Your answer should give again, exactly, the lines from the beginning of the entries below through the line containing "Viewport: 1338px width, 438px height.". It must contain no pictures.

-- Data follows --

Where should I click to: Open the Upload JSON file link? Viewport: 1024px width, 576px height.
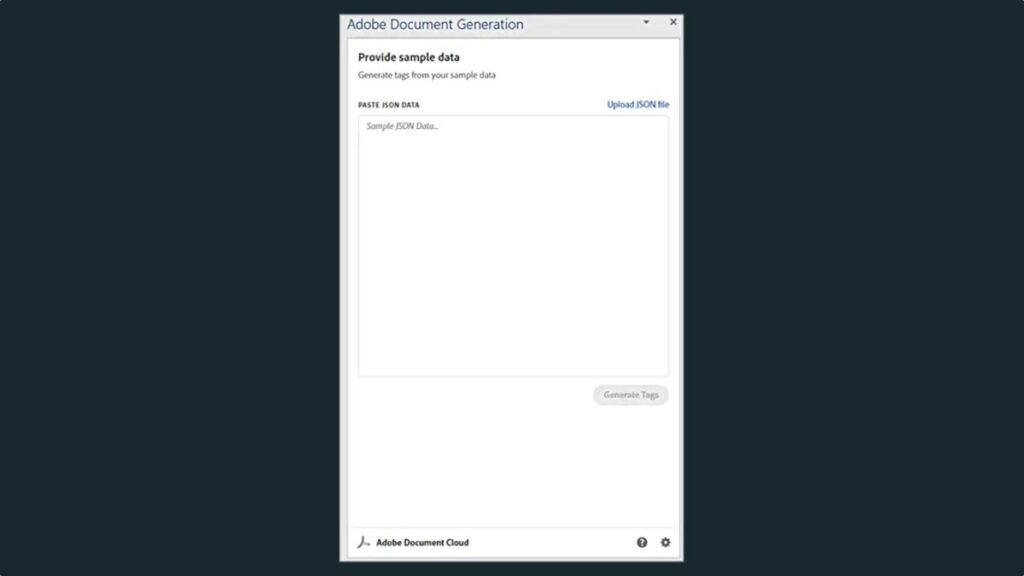tap(638, 104)
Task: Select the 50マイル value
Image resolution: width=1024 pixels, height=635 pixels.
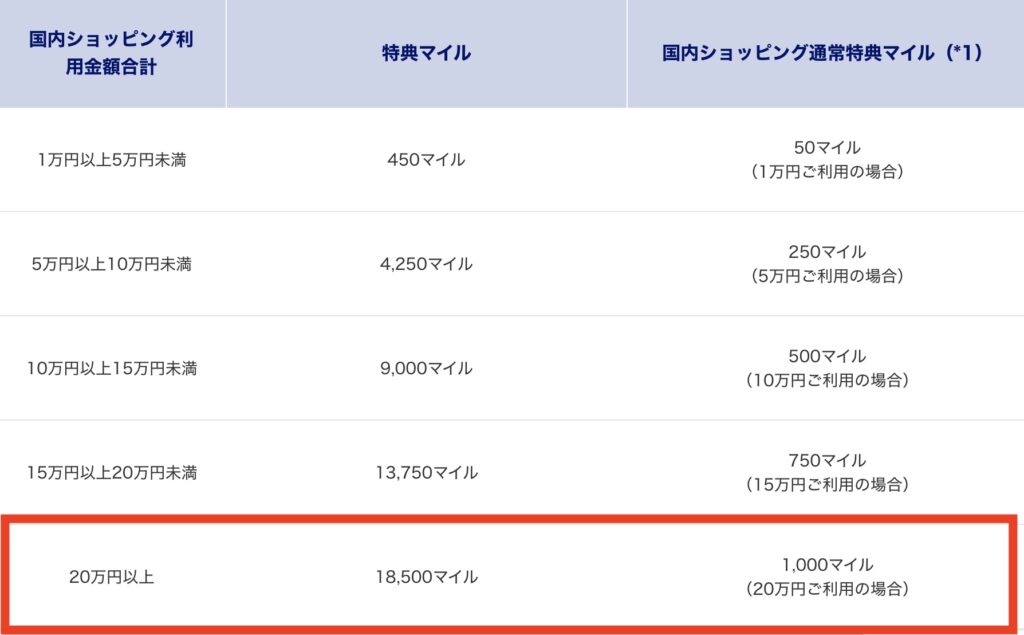Action: (826, 148)
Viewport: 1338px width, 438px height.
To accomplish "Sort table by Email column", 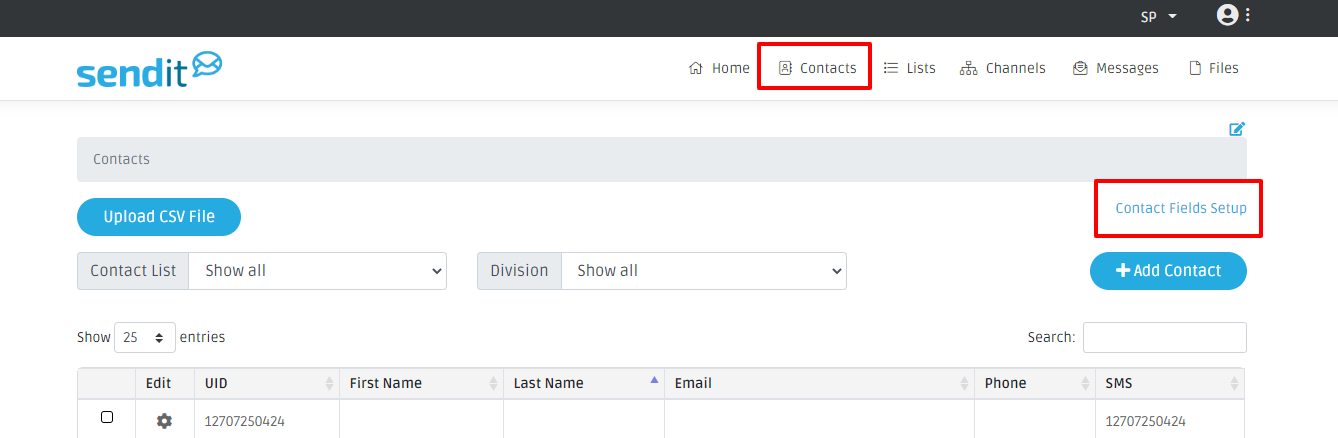I will pyautogui.click(x=818, y=383).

-- Data concluded --

== Task solution ==
Where should I click to: Open the Upload JSON file link? Viewport: 1024px width, 576px height.
tap(638, 104)
Task: Select the 50マイル value
Image resolution: width=1024 pixels, height=635 pixels.
Action: (826, 148)
Viewport: 1338px width, 438px height.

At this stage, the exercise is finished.